Das sind seismographisch wichtige Alarmmeldungen, die Sie geben. Haben Sie den Eindruck, die Gesellschaft nimmt das auch ernst genug – oder überhaupt wahr?

Ich bin sehr optimistisch, dass die Mehrheit in unserer Gesellschaft mit mir einverstanden ist.
[Von Holger Kulick] 

Yitzhak Ehrenberg, einer der angesehensten Rabbiner Deutschlands, wurde von Jens Anker zu seiner Meinung befragt (Link):

In den vergangenen Wochen gab es auch in Berlin neue antisemitische Anfeindungen und Übergriffe. Nimmt der Antisemitismus in Deutschland zu?

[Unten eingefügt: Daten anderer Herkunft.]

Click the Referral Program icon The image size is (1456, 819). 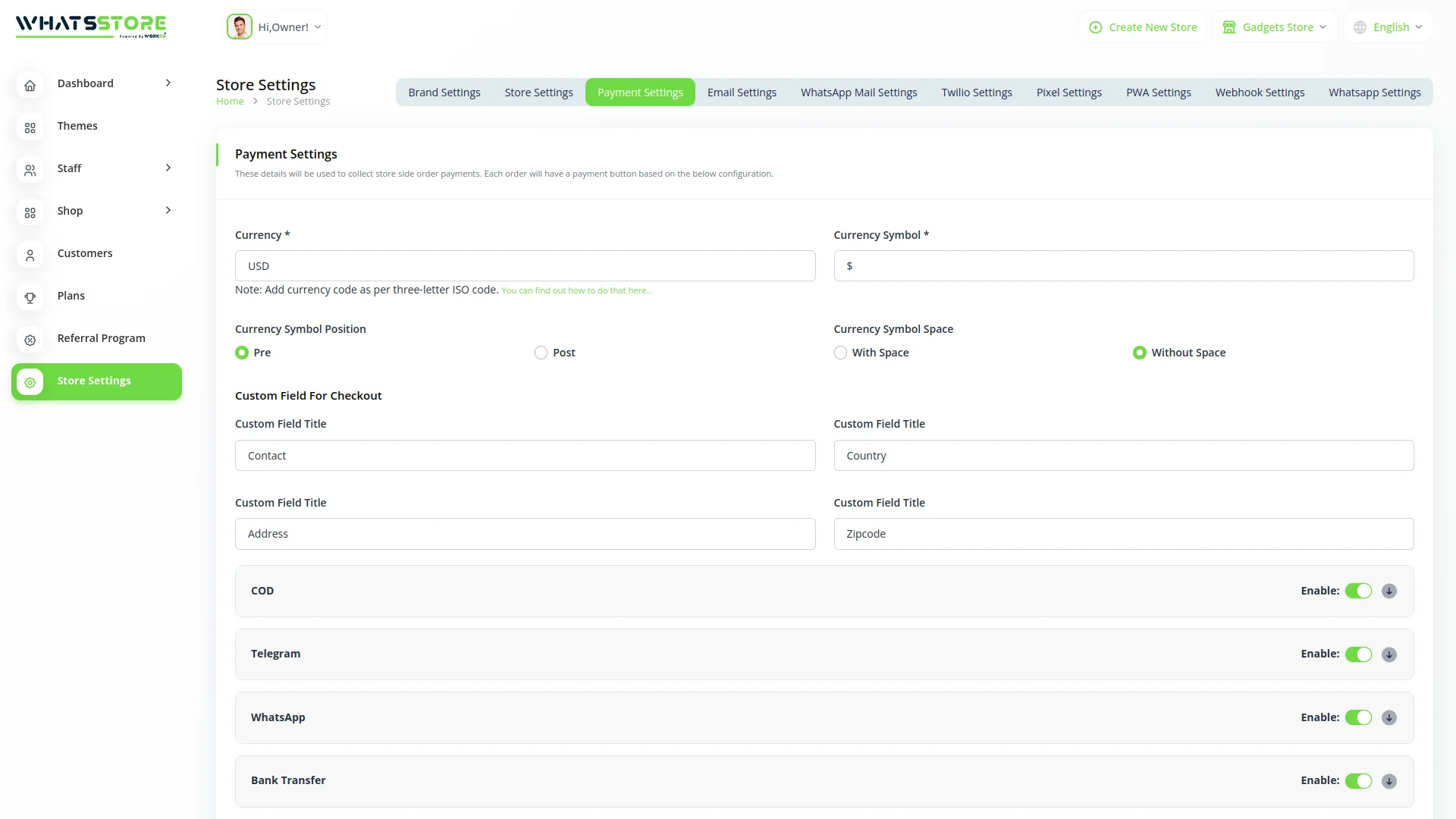tap(30, 340)
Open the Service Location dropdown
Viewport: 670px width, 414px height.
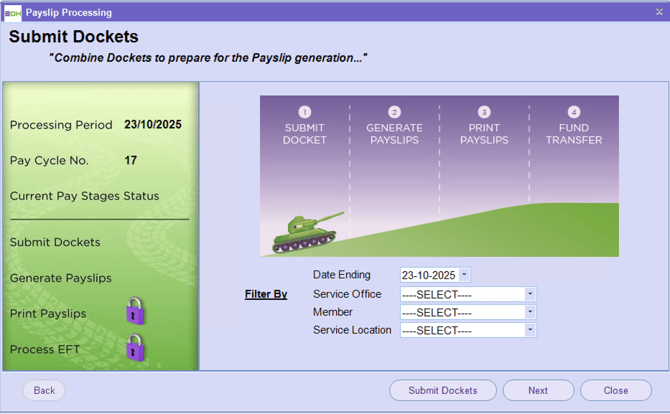pyautogui.click(x=530, y=330)
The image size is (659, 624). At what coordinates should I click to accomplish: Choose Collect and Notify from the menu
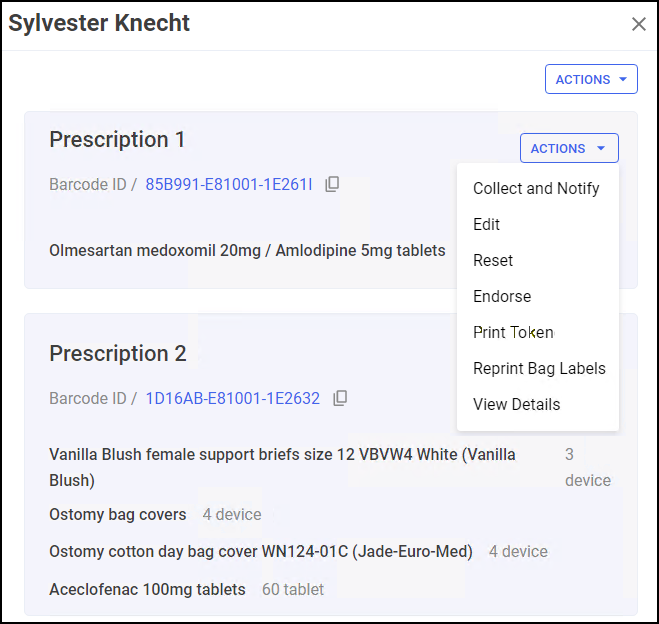(x=536, y=188)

Das kann ich nicht sagen. Ich finde es jedenfalls schade. Das sind Menschen, die mit sich selbst unzufrieden sind. Wer mit sich selbst zufrieden ist, respektiert auch andere Menschen. Ich fühle mich in Deutschland aber sicher. Natürlich, der Antisemitismus ist da, und man muss ihn mit allen Mitteln bekämpfen.

Wie kann das geschehen?

Das muss schon in der Kita und den Schulen anfangen, in denen mehr Wert auf Toleranz und Respekt gelegt werden muss. Neulich hatte ich ein ganz anderes Erlebnis. Ich bin mit der S-Bahn gefahren und neben mir saß ein junger Mann, der nervös wurde, als er mich sah. Nach einer Weile stand er auf, kam zu mir und sagte: Ich möchte mich im Namen des deutschen Volkes für die Taten bei Ihnen entschuldigen. Auch so etwas erlebt man.